> Problem statement
Leave out the pictures and restate the rest of the data exactly.
[[ Data for this exercise, beginning ]]
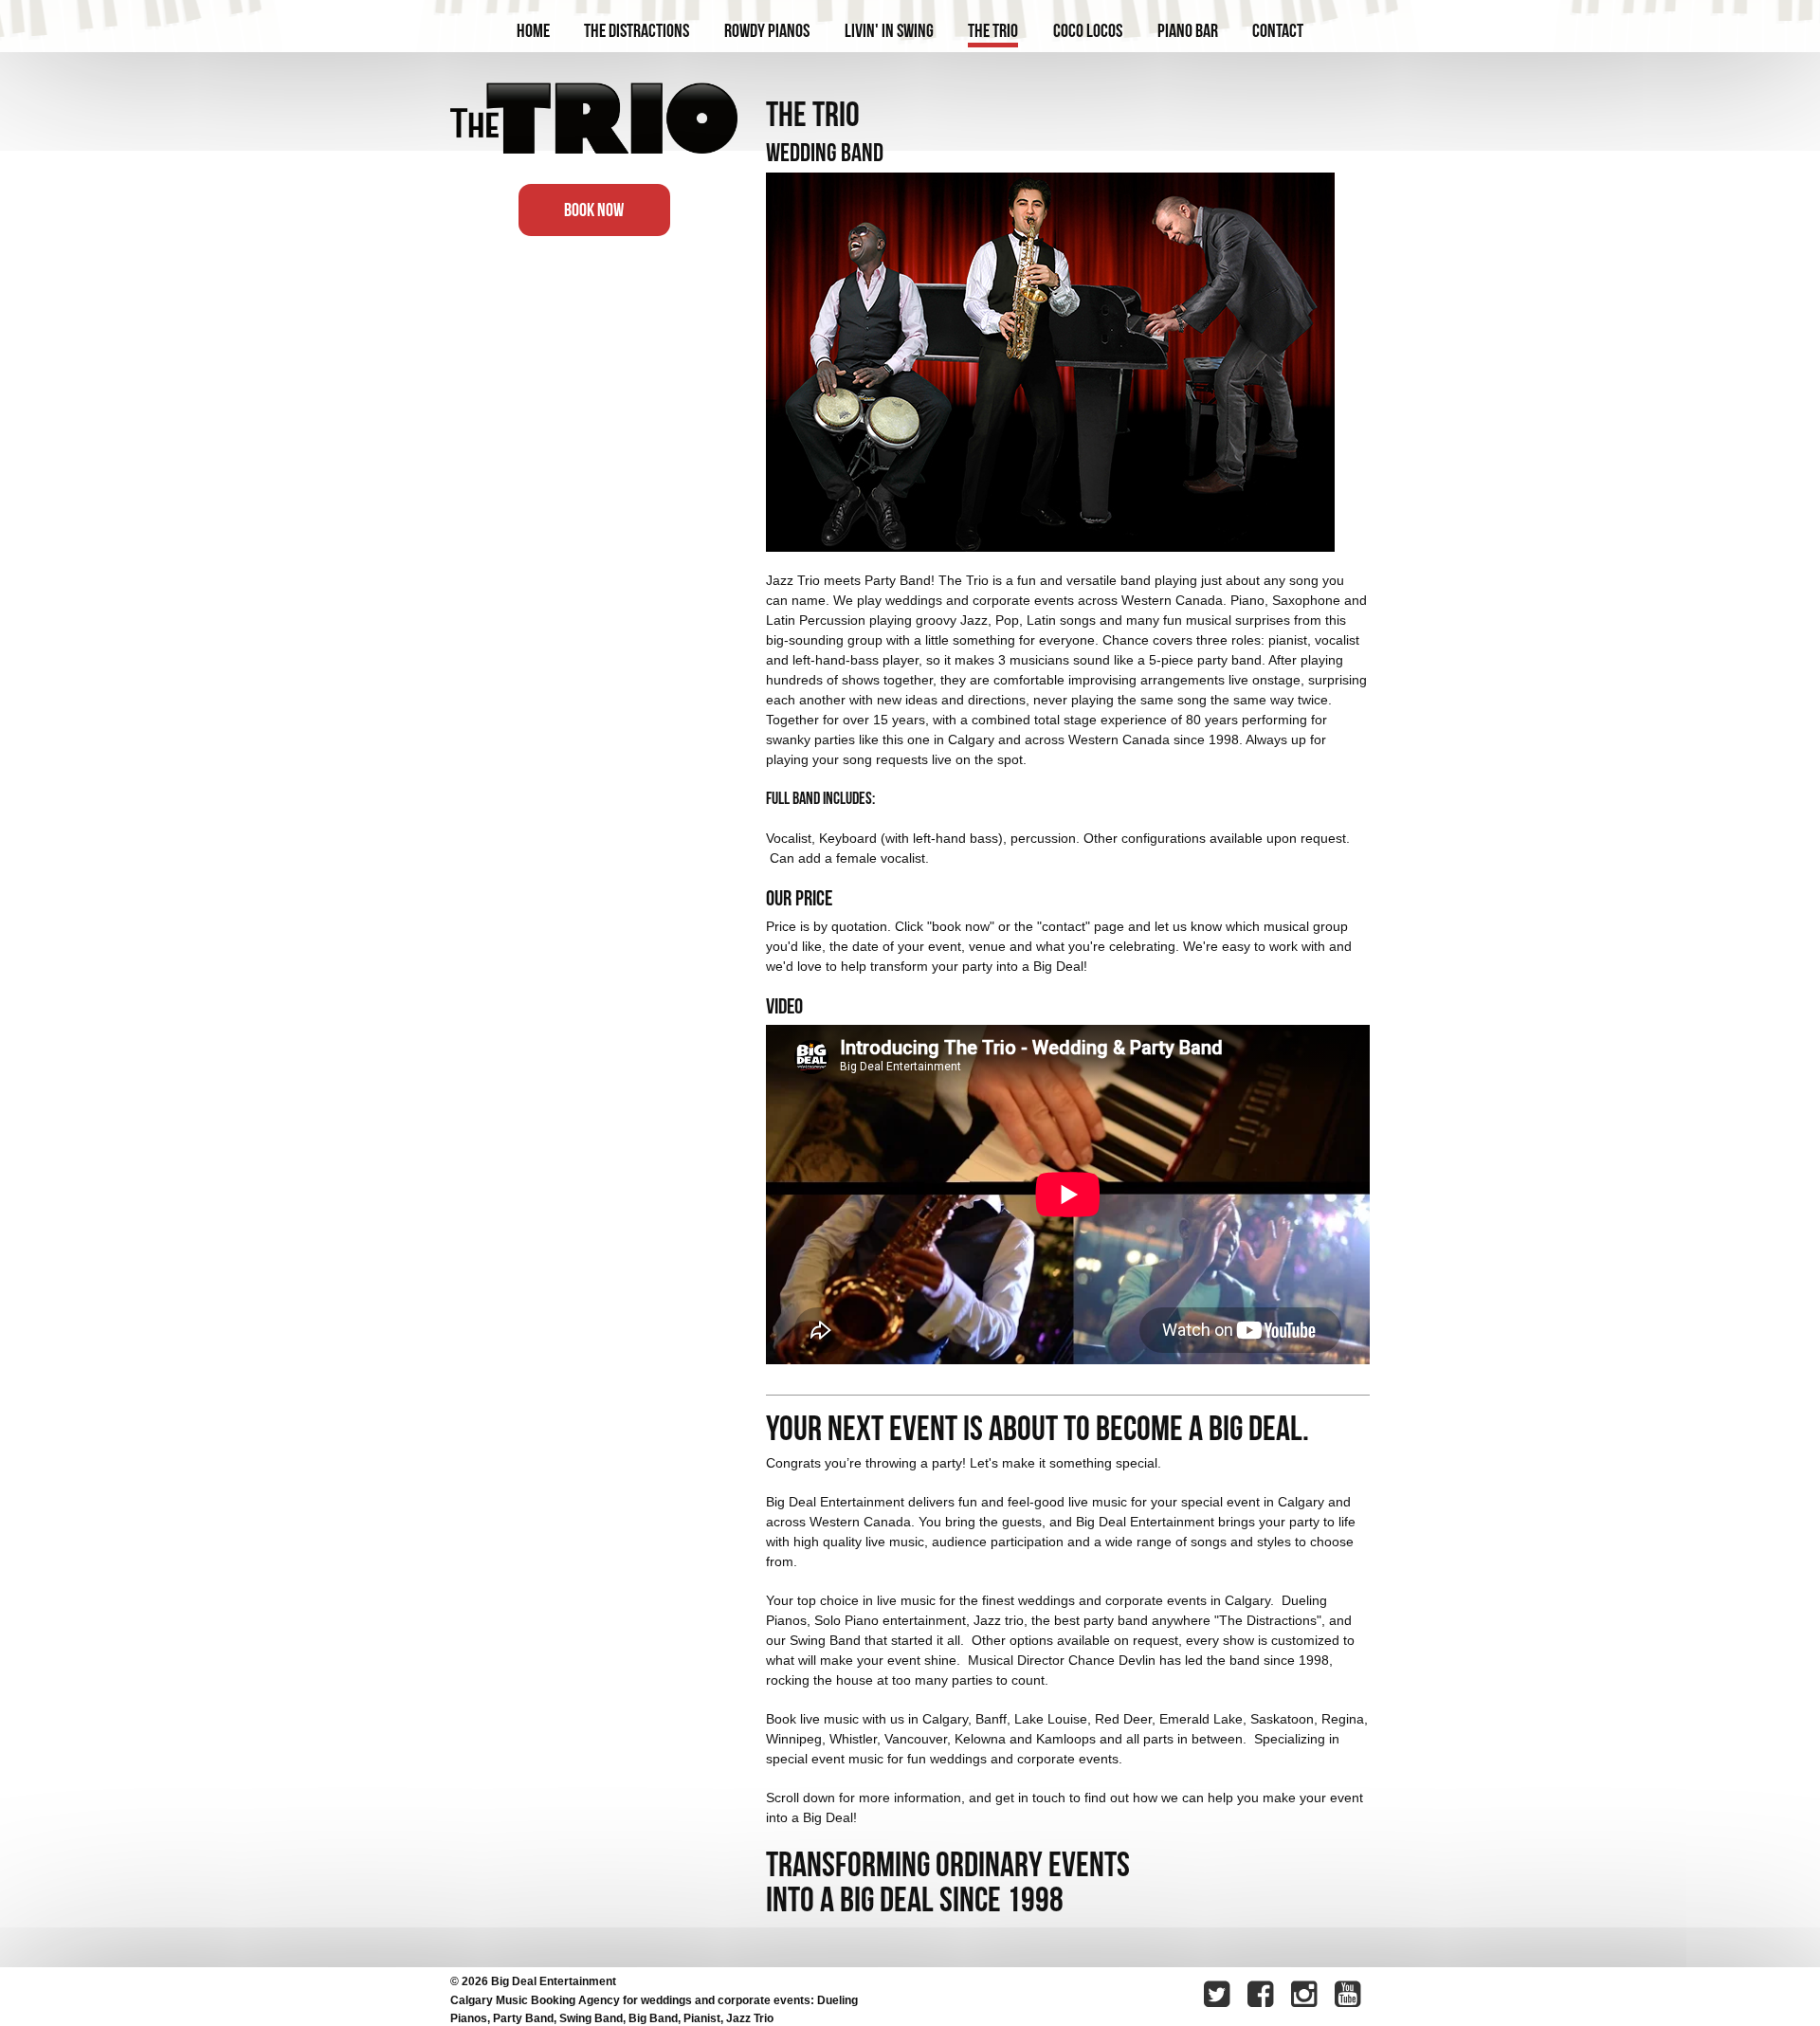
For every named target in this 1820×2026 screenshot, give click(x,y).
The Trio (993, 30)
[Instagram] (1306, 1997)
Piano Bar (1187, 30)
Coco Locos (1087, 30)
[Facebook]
[[ Data for this exercise, end ]]
> Output of the exercise
For every named target in this 1820×2026 screenshot, give click(x,y).
The Trio (993, 30)
[Instagram] (1306, 1997)
Piano Bar (1187, 30)
Coco Locos (1087, 30)
[Facebook]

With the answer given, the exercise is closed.